_EXERCISE REQUIREMENTS_: Exactly as written, reproduce all of the entries.

_SOURCE MATERIAL_:
#####
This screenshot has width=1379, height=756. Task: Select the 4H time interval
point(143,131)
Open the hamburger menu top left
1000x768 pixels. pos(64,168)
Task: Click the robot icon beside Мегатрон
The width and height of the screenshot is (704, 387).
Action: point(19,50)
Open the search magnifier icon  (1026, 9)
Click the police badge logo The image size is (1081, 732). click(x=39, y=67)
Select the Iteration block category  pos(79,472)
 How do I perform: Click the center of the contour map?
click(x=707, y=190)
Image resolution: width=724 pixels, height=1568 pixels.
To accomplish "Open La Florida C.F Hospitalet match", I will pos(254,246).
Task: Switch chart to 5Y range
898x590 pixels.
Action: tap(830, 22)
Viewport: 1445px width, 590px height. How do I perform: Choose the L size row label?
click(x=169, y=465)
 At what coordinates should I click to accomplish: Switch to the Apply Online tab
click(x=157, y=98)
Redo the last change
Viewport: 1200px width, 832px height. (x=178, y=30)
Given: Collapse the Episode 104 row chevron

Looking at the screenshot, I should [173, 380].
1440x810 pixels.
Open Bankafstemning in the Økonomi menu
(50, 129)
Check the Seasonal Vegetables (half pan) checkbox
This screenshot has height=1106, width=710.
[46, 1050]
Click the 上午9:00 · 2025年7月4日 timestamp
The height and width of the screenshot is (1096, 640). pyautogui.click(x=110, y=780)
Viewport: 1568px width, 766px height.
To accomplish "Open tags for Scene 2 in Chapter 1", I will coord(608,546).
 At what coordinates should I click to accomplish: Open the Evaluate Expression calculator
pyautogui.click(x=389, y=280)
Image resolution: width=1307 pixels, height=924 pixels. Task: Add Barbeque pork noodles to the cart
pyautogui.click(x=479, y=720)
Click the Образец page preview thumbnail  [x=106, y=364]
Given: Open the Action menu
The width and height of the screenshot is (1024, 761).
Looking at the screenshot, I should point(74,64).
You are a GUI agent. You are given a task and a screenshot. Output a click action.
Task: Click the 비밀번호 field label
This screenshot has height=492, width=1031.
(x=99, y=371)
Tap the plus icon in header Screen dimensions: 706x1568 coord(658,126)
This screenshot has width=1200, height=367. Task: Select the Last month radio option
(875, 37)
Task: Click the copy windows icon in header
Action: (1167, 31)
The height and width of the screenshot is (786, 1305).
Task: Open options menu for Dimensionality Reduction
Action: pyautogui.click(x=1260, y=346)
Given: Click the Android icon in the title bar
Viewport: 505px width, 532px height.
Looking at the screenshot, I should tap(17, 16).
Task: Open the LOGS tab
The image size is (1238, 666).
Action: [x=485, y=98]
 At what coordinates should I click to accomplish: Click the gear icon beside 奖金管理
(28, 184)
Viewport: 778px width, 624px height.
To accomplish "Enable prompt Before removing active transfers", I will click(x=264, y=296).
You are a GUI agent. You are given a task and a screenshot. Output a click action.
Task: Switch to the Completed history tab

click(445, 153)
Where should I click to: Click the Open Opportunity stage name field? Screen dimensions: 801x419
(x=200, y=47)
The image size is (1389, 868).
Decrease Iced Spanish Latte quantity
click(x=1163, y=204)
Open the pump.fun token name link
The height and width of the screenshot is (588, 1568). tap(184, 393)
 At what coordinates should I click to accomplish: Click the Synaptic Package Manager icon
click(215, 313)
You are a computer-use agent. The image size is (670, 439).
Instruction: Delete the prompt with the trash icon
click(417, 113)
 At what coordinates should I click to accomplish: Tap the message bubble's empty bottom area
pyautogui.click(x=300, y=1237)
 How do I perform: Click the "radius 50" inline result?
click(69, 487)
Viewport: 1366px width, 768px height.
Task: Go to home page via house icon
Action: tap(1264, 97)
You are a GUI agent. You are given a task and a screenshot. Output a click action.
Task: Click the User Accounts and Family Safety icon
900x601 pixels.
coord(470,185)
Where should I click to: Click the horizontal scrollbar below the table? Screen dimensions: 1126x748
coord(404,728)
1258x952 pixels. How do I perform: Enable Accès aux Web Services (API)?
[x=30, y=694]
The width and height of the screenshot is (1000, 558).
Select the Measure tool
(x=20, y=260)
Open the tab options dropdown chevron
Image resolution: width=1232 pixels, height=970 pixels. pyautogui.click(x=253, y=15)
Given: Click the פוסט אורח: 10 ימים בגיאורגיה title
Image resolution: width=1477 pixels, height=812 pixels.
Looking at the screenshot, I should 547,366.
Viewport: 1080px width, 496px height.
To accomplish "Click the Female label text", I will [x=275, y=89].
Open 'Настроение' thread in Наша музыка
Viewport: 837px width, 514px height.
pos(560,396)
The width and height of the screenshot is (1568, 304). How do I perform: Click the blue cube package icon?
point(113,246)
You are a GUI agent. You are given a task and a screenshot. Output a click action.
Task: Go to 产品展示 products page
#####
_OUTPUT BELOW_:
This screenshot has width=1379, height=756. Task: Select the 4H time interval
point(143,131)
Open the hamburger menu top left
1000x768 pixels. pos(64,168)
Task: Click the robot icon beside Мегатрон
The width and height of the screenshot is (704, 387).
Action: point(19,50)
Open the search magnifier icon  (1026, 9)
Click the police badge logo The image size is (1081, 732). click(x=39, y=67)
Select the Iteration block category  pos(79,472)
 How do I perform: Click the center of the contour map?
click(x=707, y=190)
Image resolution: width=724 pixels, height=1568 pixels.
To accomplish "Open La Florida C.F Hospitalet match", I will pos(254,246).
Task: Switch chart to 5Y range
898x590 pixels.
Action: tap(830, 22)
Viewport: 1445px width, 590px height. How do I perform: Choose the L size row label?
click(x=169, y=465)
 At what coordinates should I click to accomplish: Switch to the Apply Online tab
click(x=157, y=98)
Redo the last change
Viewport: 1200px width, 832px height. (x=178, y=30)
Given: Collapse the Episode 104 row chevron

Looking at the screenshot, I should [173, 380].
1440x810 pixels.
Open Bankafstemning in the Økonomi menu
(50, 129)
Check the Seasonal Vegetables (half pan) checkbox
This screenshot has height=1106, width=710.
[46, 1050]
Click the 上午9:00 · 2025年7月4日 timestamp
The height and width of the screenshot is (1096, 640). pyautogui.click(x=110, y=780)
Viewport: 1568px width, 766px height.
To accomplish "Open tags for Scene 2 in Chapter 1", I will coord(608,546).
 At what coordinates should I click to accomplish: Open the Evaluate Expression calculator
pyautogui.click(x=389, y=280)
Image resolution: width=1307 pixels, height=924 pixels. Task: Add Barbeque pork noodles to the cart
pyautogui.click(x=479, y=720)
Click the Образец page preview thumbnail  [x=106, y=364]
Given: Open the Action menu
The width and height of the screenshot is (1024, 761).
Looking at the screenshot, I should point(74,64).
You are a GUI agent. You are given a task and a screenshot. Output a click action.
Task: Click the 비밀번호 field label
This screenshot has height=492, width=1031.
(x=99, y=371)
Tap the plus icon in header Screen dimensions: 706x1568 coord(658,126)
This screenshot has width=1200, height=367. Task: Select the Last month radio option
(875, 37)
Task: Click the copy windows icon in header
Action: (1167, 31)
The height and width of the screenshot is (786, 1305).
Task: Open options menu for Dimensionality Reduction
Action: pyautogui.click(x=1260, y=346)
Given: Click the Android icon in the title bar
Viewport: 505px width, 532px height.
Looking at the screenshot, I should tap(17, 16).
Task: Open the LOGS tab
The image size is (1238, 666).
Action: [x=485, y=98]
 At what coordinates should I click to accomplish: Click the gear icon beside 奖金管理
(28, 184)
Viewport: 778px width, 624px height.
To accomplish "Enable prompt Before removing active transfers", I will click(x=264, y=296).
You are a GUI agent. You are given a task and a screenshot. Output a click action.
Task: Switch to the Completed history tab

click(445, 153)
Where should I click to: Click the Open Opportunity stage name field? Screen dimensions: 801x419
(x=200, y=47)
The image size is (1389, 868).
Decrease Iced Spanish Latte quantity
click(x=1163, y=204)
Open the pump.fun token name link
The height and width of the screenshot is (588, 1568). tap(184, 393)
 At what coordinates should I click to accomplish: Click the Synaptic Package Manager icon
click(215, 313)
You are a computer-use agent. The image size is (670, 439).
Instruction: Delete the prompt with the trash icon
click(417, 113)
 At what coordinates should I click to accomplish: Tap the message bubble's empty bottom area
pyautogui.click(x=300, y=1237)
 How do I perform: Click the "radius 50" inline result?
click(69, 487)
Viewport: 1366px width, 768px height.
Task: Go to home page via house icon
Action: tap(1264, 97)
You are a GUI agent. You are given a task and a screenshot. Output a click action.
Task: Click the User Accounts and Family Safety icon
900x601 pixels.
coord(470,185)
Where should I click to: Click the horizontal scrollbar below the table? Screen dimensions: 1126x748
coord(404,728)
1258x952 pixels. How do I perform: Enable Accès aux Web Services (API)?
[x=30, y=694]
The width and height of the screenshot is (1000, 558).
Select the Measure tool
(x=20, y=260)
Open the tab options dropdown chevron
Image resolution: width=1232 pixels, height=970 pixels. pyautogui.click(x=253, y=15)
Given: Click the פוסט אורח: 10 ימים בגיאורגיה title
Image resolution: width=1477 pixels, height=812 pixels.
Looking at the screenshot, I should 547,366.
Viewport: 1080px width, 496px height.
To accomplish "Click the Female label text", I will [x=275, y=89].
Open 'Настроение' thread in Наша музыка
Viewport: 837px width, 514px height.
pos(560,396)
The width and height of the screenshot is (1568, 304). How do I perform: Click the blue cube package icon?
point(113,246)
You are a GUI agent. You are given a task and a screenshot. Output a click action.
Task: Go to 产品展示 products page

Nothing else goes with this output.